Actualizado el sábado 30/JUL/22

Ser santos

Sin oración no llegaremos lejos.

Sin oración no llegaremos lejos en el camino hacia la santidad, porque en la oración es donde se recibe toda clase de gracias, dones y ayudas celestiales para sortear y vencer todos los obstáculos que el mundo, el demonio y la carne nos ponen por delante para que no avancemos en la vida espiritual.

Si no rezamos estamos en un gran problema, porque no solo no alcanzaremos la santidad, sino que hasta pondremos en peligro nuestra salvación eterna.

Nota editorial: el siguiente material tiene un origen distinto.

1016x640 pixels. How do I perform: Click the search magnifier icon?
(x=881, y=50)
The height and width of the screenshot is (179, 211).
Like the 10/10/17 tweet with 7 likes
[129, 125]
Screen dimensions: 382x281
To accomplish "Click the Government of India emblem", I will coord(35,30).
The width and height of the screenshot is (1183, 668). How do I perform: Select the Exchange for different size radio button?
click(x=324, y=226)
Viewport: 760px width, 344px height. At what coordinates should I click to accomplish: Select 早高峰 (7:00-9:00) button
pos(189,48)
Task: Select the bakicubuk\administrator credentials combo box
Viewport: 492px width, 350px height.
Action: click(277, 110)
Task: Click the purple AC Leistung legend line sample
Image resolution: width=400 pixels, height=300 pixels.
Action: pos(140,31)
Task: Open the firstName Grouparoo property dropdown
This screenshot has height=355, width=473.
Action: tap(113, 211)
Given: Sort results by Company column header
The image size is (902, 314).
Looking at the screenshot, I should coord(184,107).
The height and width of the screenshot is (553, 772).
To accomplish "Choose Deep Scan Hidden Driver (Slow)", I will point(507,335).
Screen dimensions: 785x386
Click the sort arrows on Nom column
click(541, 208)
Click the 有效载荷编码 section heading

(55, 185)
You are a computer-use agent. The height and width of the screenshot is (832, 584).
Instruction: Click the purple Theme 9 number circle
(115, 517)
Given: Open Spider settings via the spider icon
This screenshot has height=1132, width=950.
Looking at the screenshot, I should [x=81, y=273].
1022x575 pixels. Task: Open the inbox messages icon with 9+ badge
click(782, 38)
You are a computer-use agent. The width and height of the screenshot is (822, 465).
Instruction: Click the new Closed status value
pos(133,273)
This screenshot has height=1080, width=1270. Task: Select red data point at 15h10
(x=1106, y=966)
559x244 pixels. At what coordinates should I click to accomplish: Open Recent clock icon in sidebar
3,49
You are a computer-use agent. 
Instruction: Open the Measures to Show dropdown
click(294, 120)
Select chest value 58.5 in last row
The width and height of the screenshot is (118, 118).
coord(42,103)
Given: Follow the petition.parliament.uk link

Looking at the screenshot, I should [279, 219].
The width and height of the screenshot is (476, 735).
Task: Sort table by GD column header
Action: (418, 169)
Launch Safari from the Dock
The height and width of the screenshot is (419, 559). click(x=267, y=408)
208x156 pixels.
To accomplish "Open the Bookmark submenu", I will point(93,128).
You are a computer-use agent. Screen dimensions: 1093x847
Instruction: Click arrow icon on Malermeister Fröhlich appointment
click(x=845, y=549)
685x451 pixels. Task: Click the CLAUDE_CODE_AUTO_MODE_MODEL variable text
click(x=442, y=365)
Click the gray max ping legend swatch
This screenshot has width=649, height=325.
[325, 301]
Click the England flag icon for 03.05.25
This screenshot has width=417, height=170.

Es que la oración aclara los más oscuros caminos y nos hace saber elegir lo que es bueno y correcto hacer en cada momento, porque nuestra vida se compone de pequeñas decisiones que se van sucediendo en el tiempo de vida que tenemos, y nada mejor que la oración para iluminar nuestra mente y corazón para saber elegir siempre el bien.

Es muy bueno ser santos, pero no lo tenemos que buscar como contadores o matemáticos, sino que más bien hay que rezar y abandonarse confiadamente en las manos de Dios, porque Él es en definitiva el que nos hace santos, basta que nosotros no opongamos ningún impedimento con el pecado y la mala voluntad.

Si rezamos, Dios nos iluminará el camino y llegaremos lejos, al mismo Corazón de Dios, que está abierto a todos los hombres de buena voluntad.